Before Michael could open his mouth to ask, the door on the other side of the room slammed open. Michael jumped, suppressing his urge to scream, and took a few skittering steps back as a woman with curly brown hair and a dangerous aura came stalking through. The cute pink apron and the tray of food did not deter from her overall look. She was fierce with eyes full of fire and eyeliner so sharp it could probably cut a man. Michael was instantly scared of her.

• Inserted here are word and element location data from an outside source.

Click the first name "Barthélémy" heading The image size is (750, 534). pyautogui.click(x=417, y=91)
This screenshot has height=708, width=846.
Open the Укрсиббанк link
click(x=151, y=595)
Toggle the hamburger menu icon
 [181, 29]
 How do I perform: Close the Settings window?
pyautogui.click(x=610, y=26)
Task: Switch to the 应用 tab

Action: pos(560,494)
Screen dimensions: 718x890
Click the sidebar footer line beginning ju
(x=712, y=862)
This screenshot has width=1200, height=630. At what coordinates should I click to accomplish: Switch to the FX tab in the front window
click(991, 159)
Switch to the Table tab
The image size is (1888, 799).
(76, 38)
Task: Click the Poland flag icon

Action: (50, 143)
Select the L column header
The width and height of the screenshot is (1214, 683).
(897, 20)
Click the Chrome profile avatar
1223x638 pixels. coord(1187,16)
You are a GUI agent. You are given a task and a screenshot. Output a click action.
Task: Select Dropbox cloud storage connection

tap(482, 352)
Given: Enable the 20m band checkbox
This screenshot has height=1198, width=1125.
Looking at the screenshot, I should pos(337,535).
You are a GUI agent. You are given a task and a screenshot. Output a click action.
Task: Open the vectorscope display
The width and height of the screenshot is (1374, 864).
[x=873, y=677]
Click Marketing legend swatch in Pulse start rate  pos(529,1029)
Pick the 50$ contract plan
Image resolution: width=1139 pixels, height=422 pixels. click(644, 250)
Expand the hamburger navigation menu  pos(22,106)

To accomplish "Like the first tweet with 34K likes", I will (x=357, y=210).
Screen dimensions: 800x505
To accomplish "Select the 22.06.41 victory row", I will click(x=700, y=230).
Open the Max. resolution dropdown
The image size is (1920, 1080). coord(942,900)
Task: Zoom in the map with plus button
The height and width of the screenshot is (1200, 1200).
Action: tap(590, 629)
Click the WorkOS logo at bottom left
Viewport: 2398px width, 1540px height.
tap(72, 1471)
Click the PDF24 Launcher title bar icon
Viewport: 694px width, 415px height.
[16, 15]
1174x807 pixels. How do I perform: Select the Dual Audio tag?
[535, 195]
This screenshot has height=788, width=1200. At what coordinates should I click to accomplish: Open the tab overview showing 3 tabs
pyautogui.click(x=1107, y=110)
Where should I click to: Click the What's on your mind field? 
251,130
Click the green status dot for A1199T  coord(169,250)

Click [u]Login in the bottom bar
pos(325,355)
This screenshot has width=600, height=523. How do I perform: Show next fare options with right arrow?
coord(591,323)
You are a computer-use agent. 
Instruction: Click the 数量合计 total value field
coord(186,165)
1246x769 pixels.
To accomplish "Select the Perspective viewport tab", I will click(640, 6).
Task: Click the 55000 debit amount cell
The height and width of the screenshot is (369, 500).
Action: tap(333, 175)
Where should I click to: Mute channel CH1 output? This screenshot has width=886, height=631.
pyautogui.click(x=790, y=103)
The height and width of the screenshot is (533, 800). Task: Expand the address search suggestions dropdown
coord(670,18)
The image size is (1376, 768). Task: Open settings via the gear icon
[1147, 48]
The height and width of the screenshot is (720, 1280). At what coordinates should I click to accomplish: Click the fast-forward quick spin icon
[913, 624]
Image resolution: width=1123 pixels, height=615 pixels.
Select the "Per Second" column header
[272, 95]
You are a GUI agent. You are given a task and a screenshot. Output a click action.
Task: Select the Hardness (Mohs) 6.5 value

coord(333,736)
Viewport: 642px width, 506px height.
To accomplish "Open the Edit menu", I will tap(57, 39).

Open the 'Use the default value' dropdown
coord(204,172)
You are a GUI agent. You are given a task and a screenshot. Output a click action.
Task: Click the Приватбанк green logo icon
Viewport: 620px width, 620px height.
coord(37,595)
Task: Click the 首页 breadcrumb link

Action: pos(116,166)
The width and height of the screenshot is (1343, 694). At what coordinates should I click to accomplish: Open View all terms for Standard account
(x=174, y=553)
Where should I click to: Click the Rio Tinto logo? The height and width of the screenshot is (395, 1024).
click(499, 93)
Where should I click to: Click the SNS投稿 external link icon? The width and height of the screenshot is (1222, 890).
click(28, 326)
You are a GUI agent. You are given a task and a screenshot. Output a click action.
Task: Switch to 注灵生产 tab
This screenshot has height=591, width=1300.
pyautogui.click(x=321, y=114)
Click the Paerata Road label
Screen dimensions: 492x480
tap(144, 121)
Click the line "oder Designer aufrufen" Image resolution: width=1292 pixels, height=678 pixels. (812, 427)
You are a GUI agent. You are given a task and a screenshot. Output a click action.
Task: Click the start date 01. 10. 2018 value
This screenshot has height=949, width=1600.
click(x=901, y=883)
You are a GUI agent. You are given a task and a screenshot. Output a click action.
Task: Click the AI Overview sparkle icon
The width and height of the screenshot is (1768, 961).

“Richard fucking Goranski, how many fucking times have I told you to leave your tray out so I don't have to crawl into this miserable place again, you mediocre candle wick.”

“I wuv you, Chlo-bo!” Rich sung, leaning over the pedestal to flutter his eyelashes at her. Chloe plucked a fork up from the tray and threw it at him. He caught it easily by the handle.

“I'll kill you one day,” Chloe glowered without any real heat, setting the tray next to the mortar and unloading the meal. Michael shuffled a little into the shadow cast by the pedestal, shrinking in on himself when Chloe’s eyes swept the room and locked onto his gaze. The Kill Bill siren blared in Michael’s mind.

“It's you! The human everyone's looking for!” Chloe thundered, pointing at Michael so intently it was as if he had committed a murder right in front of her.

“He's my cousin,” Rich chirped casually around his mouthful of buttered bread roll.

Chloe’s eyes snapped towards Rich like an armed laser. Michael felt his soul exit his body. “What?”

“Yeah,” Rich continued, picking at his chicken. “My boy Michael’s here to find work but I haven't got any jobs for him down here.”

Chloe narrowed her eyes. “Your cover story is weak as shit. You guys don't even look related.”

“Distant, then.” Rich waved her off, not even looking at her. Michael hypothesised that the tactical aversion was necessary for his survival. “So, will you help? You do owe me a favour.”

“Fuck off, no way! If they find out I'm harbouring a human I'm as good as fucked! I'll be cleaning the big tub for weeks !”

Rich hummed negatively and turned away, picking up his cup of water and holding it aloft like a whiskey glass. “Hmm. Alright, I suppose. Eremia will be so upset when he finds out.”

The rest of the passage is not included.